Requirements for a summary statistics storage format and solutions offered by the VCF

The VCF is organised into three components: a flexible file header containing metadata (lines beginning with ‘#’), and a file body containing variant-(one locus per row with one or more alternative alleles/variants) and sample-level information (one sample per column). We adapt this format to include GWAS-specific metadata and utilise the sample column to store variant-trait association data (Figure 1; Supplementary Table 1).

View this table:

Supplementary Table 1.

Data fields in the GWAS-VCF

Figure 1.

VCF format adapted to store GWAS summary statistics (GWAS-VCF)

Figure 2.

Performance comparison for querying summary statistics in plain text and GWAS-VCF

Mean query time (log milliseconds [lower is quicker]; repetitions n=100) to extract either: a single variant using the chromosome position or dbSNP ²⁰ identifier or multiple variants using a 1 Mb interval or association P value.

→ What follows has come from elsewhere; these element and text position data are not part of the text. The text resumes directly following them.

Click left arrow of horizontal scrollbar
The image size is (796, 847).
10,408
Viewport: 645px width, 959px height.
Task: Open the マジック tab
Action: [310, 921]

AWK, grep, bcftools ²⁴ and rsidx ²³ were evaluated using uncompressed and GZIP/BGZIP ²⁴ compressed unindexed text and VCF. Error bars represent the 95% confidence interval.

According to the VCF specification, the file header consists of metadata lines containing 1) the specification version number, 2) information about the reference genome assembly and contigs, and 3) information (ID, number, type, description, source and version) about the fields used to describe variants and samples (or variant-trait associations in the case of GWAS-VCF) in the file body. We take advantage of the VCF file header to store additional information about the GWAS including 1) source and date of summary statistics, 2) study IDs (e.g., PMID/DOI of publication describing the study, or accession number and repository of individual-level data), 3) description of the trait(s) studied (e.g., type, association test used, sample size, ancestry and measurement unit) as well as the source and version of trait IDs (e.g., Experimental Factor Ontology ¹⁷, Human Phenotyping Ontology ¹⁸ or Medical Subject Headings ¹⁹ IDs for clinical and other traits, or Ensembl Gene IDs for eQTL datasets).

Unlike VCF where a row can contain information about multiple alternative alleles observed at the same site/locus (and thus may store more than one variant), the GWAS-VCF specification requires that each variant is stored in a separate row of the file body. Each row contains eight mandatory fields: chromosome name (CHROM), base-pair position (POS), unique variant identifier (ID), reference/non-effect allele (REF), alternative/effect allele (ALT), quality (QUAL), filter (FILTER) and variant information (INFO). The ID, QUAL and FILTER fields can contain a null value represented by a dot. Importantly, the ID value (unless null) should not be present in more than one row. The FILTER field may be used to flag poor quality variants for exclusion in downstream analyses. The INFO column is a flexible data store for additional variant-level key-value pairs (fields) and may be used to store for example: population frequency (AF), genomic annotations and variant functional effects. We also use the INFO field to store the dbSNP ²⁰ locus identifier (rsid) for the site at which the variant resides. This is because (despite their common usage as variant identifiers) rsids uniquely identify loci (not variants!) and thus cannot be used in the ID field, as we will discuss further at the end of this manuscript. Following the INFO column is a format field (FORMAT) and one or more sample columns which we use to store variant-trait association data, with values for the fields listed in the FORMAT column for example: effect size (ES), standard error (SE) and −log10 P-value (LP).

This format has a number of advantages over existing solutions. First, the VCF provides consistent and robust approaches to storing genetic variants, annotations and metadata. Furthermore, variable type and number requirements reduce parsing errors and missing data and prevent unexpected program operation. Second, the VCF is well established and supported by existing tools providing a range of functions for querying, annotating, transforming and analysing genetic data. Third, the GWAS-VCF file header stores comprehensive metadata about the GWAS. Fourth, a GWAS-VCF file can store individual or multiple traits (in one or more sample columns) in a single file which is beneficial for the distribution of GWAS datasets where genotypes of each sample/individual have been tested for association with multiple traits (e.g., eQTL datasets).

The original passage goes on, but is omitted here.